Um teste simples, rápido e barato de infecção por hanseníase consegue diagnosticar a doença a tempo de ser tratada, mesmo em países pobres e vilarejos remotos. Pesquisadores brasileiros e americanos desenvolveram o teste a partir da proteína LID NDO, a Anvisa o registrou no mês passado, e os primeiros exames devem ser aplicados no país ainda este ano, em dois estados. O novo teste dá resultado em menos de dez minutos, e procura a bactéria Mycobacterium lepraeem a partir de um furo no dedo.
- Funciona como um teste de gravidez e requer apenas uma gota de sangue - disse ao jornal “New York Times” Malcolm S. Duthie, um dos pesquisadores do Instituto de Pesquisas de Doenças Infecciosas, em Seattle.
A empresa brasileira de diagnóstico Orange Life vai produzir o teste ao preço máximo de R$ 4; havendo um volume de milhões de peças o preço pode ser reduzido para US$ 1. Numa primeira fase, o teste deve reconhecer anticorpos da hanseníase multibacilar em pacientes com ou sem sintomas. O tipo paucibacilar, mais difícil de ser diagnosticado, depende da tecnologia smartreader que a empresa desenvolveu e patenteou para smartphones, o que encarece os testes.
- Na terça-feira vou a Brasília para discutir o início dos testes, devemos começar por Maranhão, com as maiores taxas da doença, e mais um estado - conta Marco Collovati, médico italiano que dirige a Orange Life.
A empresa tem sede numa área de mil m² em Vargem Grande, no Rio, já produz o teste para dengue NS1 e tem 60% de um teste para tuberculose desenvolvido, a partir da proteína monoclonal MPT64, que reconhece o bacilo na tuberculose na tosse do paciente infectado: um coletor de ar capta a tosse e uma superfície nanotecnológica prende o bacilo. Com uma imunoflorescência no Smartreader é possível diagnosticar a doença.
- Tenho uma filha de 3 anos e quero que ela tenha a herança de um país onde todo mundo se dá bem; a igualdade social começa na saúde - diz Collovati, que há 13 anos chegou no Brasil e teve que morar no Pavãozinho. - Achei que tinha dinheiro, mas cheguei aqui e o cruzeiro tinha mudado para real, que valia mais que o dólar. Fiquei pobre e fui morar num conjugado na favela, o que mudou meus valores - diz o médico, que hoje mora no Recreio.
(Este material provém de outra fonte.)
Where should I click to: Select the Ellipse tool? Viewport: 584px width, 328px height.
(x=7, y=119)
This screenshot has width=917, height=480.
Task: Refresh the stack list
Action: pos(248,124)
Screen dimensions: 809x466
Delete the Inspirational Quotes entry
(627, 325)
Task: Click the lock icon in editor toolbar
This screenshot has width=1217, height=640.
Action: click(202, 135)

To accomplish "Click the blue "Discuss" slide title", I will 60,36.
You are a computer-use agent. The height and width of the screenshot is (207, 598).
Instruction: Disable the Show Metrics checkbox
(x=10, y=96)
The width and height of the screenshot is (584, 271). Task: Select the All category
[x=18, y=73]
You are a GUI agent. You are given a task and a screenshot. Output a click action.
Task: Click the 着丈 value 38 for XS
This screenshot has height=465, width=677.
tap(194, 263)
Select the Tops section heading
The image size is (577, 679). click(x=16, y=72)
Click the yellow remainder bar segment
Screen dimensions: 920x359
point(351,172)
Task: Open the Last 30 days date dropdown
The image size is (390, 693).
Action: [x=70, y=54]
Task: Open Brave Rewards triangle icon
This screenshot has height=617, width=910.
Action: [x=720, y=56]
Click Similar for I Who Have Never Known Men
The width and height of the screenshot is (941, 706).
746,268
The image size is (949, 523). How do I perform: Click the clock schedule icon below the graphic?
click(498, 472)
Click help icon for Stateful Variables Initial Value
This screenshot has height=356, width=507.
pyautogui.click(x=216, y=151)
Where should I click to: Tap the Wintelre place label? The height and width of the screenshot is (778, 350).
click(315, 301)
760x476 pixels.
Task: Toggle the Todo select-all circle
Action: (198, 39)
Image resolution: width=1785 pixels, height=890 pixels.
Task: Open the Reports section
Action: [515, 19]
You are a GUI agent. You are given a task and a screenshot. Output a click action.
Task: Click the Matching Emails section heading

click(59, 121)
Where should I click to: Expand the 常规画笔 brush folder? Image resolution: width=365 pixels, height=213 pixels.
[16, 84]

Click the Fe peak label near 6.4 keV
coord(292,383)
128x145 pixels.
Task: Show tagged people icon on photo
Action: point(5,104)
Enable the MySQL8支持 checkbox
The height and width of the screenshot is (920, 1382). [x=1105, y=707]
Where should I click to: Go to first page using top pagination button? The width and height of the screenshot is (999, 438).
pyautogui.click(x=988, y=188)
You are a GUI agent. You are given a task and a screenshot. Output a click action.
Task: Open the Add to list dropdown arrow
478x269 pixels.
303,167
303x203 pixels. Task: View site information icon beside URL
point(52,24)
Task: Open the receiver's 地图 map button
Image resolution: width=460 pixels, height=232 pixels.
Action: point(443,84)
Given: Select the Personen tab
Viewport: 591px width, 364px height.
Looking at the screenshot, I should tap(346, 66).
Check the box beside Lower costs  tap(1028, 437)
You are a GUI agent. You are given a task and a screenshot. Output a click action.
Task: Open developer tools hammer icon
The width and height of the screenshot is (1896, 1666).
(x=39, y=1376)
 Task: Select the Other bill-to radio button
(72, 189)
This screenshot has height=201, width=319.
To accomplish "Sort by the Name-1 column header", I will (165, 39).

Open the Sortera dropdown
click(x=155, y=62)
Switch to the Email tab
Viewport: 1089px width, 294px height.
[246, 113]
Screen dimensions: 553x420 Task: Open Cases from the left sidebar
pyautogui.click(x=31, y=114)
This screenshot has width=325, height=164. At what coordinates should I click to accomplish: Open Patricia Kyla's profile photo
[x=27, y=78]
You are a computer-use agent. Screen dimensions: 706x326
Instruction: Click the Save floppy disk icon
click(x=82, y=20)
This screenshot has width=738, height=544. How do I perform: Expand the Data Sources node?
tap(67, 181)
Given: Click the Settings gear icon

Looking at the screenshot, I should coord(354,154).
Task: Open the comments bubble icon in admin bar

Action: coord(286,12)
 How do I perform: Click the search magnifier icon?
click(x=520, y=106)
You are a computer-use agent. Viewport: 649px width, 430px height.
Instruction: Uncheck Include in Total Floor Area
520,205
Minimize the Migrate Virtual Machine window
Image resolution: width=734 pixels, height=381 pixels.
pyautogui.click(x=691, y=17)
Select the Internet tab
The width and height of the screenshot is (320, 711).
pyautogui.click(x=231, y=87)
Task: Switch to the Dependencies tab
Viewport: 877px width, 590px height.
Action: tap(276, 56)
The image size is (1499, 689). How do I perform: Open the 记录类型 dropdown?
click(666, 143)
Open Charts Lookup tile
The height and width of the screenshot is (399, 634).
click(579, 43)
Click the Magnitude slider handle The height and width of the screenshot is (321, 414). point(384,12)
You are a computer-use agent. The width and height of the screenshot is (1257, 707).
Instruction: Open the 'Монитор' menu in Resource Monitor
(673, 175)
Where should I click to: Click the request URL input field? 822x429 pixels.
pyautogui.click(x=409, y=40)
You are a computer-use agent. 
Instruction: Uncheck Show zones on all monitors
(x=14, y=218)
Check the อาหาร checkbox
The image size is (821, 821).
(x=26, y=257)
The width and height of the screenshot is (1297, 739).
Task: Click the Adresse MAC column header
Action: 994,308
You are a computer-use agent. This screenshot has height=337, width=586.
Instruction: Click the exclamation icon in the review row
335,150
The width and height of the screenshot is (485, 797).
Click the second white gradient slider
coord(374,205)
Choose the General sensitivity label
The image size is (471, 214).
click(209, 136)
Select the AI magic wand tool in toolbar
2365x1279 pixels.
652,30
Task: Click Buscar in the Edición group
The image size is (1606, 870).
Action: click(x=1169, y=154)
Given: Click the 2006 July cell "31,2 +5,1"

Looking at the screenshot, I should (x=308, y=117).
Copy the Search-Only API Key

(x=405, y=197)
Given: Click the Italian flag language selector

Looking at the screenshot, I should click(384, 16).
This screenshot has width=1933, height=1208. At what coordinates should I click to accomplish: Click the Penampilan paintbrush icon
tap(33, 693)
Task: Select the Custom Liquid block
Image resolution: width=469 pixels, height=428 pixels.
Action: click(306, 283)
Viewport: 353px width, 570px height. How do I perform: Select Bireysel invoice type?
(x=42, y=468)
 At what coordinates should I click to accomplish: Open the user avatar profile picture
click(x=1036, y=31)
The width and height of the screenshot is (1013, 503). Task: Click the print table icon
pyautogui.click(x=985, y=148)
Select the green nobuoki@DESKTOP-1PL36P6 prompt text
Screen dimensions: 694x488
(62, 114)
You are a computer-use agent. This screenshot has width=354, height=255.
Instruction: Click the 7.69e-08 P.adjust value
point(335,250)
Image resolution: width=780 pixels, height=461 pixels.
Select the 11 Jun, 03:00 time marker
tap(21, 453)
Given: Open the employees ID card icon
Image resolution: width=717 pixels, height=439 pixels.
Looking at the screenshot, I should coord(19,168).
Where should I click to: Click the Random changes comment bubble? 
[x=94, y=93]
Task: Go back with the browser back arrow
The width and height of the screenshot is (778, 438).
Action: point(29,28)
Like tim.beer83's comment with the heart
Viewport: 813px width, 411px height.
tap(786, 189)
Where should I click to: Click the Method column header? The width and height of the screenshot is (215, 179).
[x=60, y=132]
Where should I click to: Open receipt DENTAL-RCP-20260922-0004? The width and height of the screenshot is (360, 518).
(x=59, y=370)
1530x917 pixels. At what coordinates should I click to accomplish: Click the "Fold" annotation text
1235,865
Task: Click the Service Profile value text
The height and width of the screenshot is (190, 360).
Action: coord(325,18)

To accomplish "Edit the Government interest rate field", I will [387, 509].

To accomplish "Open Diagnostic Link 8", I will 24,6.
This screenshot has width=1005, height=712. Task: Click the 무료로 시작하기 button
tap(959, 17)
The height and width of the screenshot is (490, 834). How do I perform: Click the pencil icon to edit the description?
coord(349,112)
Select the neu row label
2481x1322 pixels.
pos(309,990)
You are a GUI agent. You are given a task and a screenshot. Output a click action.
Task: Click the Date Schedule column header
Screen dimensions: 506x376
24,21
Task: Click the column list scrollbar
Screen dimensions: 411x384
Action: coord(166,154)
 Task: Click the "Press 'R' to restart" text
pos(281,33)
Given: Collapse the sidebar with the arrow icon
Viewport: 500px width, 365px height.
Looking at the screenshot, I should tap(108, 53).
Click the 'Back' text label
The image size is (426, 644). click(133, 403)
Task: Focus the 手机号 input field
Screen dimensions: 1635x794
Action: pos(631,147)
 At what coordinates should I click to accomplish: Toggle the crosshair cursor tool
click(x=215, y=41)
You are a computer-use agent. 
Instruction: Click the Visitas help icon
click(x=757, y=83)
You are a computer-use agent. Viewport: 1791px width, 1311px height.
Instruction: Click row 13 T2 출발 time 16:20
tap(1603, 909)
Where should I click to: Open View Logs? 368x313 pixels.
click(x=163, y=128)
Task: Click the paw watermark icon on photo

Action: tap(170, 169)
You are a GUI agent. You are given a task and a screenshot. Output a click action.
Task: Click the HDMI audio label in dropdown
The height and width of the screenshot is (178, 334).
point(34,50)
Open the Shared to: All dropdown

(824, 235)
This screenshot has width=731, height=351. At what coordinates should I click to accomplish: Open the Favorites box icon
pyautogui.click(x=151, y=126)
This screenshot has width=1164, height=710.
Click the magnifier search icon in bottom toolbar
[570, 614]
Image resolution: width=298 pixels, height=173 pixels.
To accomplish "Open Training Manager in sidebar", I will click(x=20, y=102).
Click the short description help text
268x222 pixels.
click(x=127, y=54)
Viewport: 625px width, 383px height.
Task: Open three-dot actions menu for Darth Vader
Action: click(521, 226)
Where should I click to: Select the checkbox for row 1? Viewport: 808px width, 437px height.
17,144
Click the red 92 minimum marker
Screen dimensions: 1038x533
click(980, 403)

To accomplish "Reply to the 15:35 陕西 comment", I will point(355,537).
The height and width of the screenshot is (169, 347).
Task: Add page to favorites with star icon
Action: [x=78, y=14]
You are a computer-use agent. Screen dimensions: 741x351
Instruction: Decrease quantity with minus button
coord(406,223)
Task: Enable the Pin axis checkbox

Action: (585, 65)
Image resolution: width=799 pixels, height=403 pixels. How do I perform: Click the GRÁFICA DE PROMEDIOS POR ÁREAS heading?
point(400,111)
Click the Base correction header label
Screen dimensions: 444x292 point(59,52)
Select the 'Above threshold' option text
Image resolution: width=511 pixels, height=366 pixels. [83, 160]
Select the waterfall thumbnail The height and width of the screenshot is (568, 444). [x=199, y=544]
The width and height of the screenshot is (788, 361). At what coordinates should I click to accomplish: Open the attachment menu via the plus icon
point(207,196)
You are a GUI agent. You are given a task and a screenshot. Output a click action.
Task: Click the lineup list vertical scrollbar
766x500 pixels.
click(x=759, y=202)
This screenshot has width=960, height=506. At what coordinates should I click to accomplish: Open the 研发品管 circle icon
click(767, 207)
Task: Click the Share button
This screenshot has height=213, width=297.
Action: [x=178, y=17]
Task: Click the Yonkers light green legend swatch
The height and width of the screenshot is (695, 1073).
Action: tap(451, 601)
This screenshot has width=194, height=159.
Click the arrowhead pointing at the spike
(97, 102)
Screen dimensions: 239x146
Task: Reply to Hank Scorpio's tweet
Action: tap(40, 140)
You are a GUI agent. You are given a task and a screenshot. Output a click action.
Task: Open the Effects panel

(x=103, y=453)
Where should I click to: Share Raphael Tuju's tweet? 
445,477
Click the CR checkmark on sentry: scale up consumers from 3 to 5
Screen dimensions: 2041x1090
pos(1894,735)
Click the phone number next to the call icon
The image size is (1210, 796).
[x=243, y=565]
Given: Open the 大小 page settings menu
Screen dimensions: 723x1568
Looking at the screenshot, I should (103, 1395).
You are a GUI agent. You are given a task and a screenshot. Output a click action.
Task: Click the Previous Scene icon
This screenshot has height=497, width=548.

Relíquia presente em muitos países
Muitos consideram a doença uma relíquia do passado, mas todos os anos cerca de 250 mil pessoas são diagnosticadas com hanseníase em todo o mundo, segundo a Organização Mundial de Saúde. Entre os países com mais doentes estão Brasil, Índia, Filipinas, Indonésia e Congo.
A hanseníase tem cura, e uma forma melhor de diagnóstico pode significar que um dia ela seja erradicada, segundo especialistas. Mais importante que o novo teste, no entanto, é a expectativa de diagnosticar a doença um ano antes do aparecimento dos sintomas, já que quanto mais cedo é o início do tratamento, melhores são os resultados.
A bactéria Mycobacterium leprae é transmitida apenas após contato prolongado e se espalha sob a pele nas partes mais frias do corpo, como mãos, pés, bochechas e lóbulos das orelhas. Os primeiros sinais visíveis são geralmente dormência e manchas sem cor na pele, muitas vezes confundidos com fungos, psoríase e lúpus. A vítima pode ter queimaduras frequentes ou cortes sem sentir. Após seis meses de sintomas, as lesões nos nervos se tornam permanentes. Mesmo quando um paciente fica curado — o que normalmente significa um tratamento com três tipos de antibióticos de seis meses a um ano. — ainda há um risco de ter úlceras infectadas ao longo da vida.
Historicamente a imagem da doença está associada à perda dedos das mãos e pés, porque conforma a bactéria mata os nervos, os músculos atrofiam e os dedos se torcem ganhando o aspecto de garras. Após o desuso e repetidos ferimentos, o corpo reage absorvendo o cálcio dos ossos, encolhendo os dedos.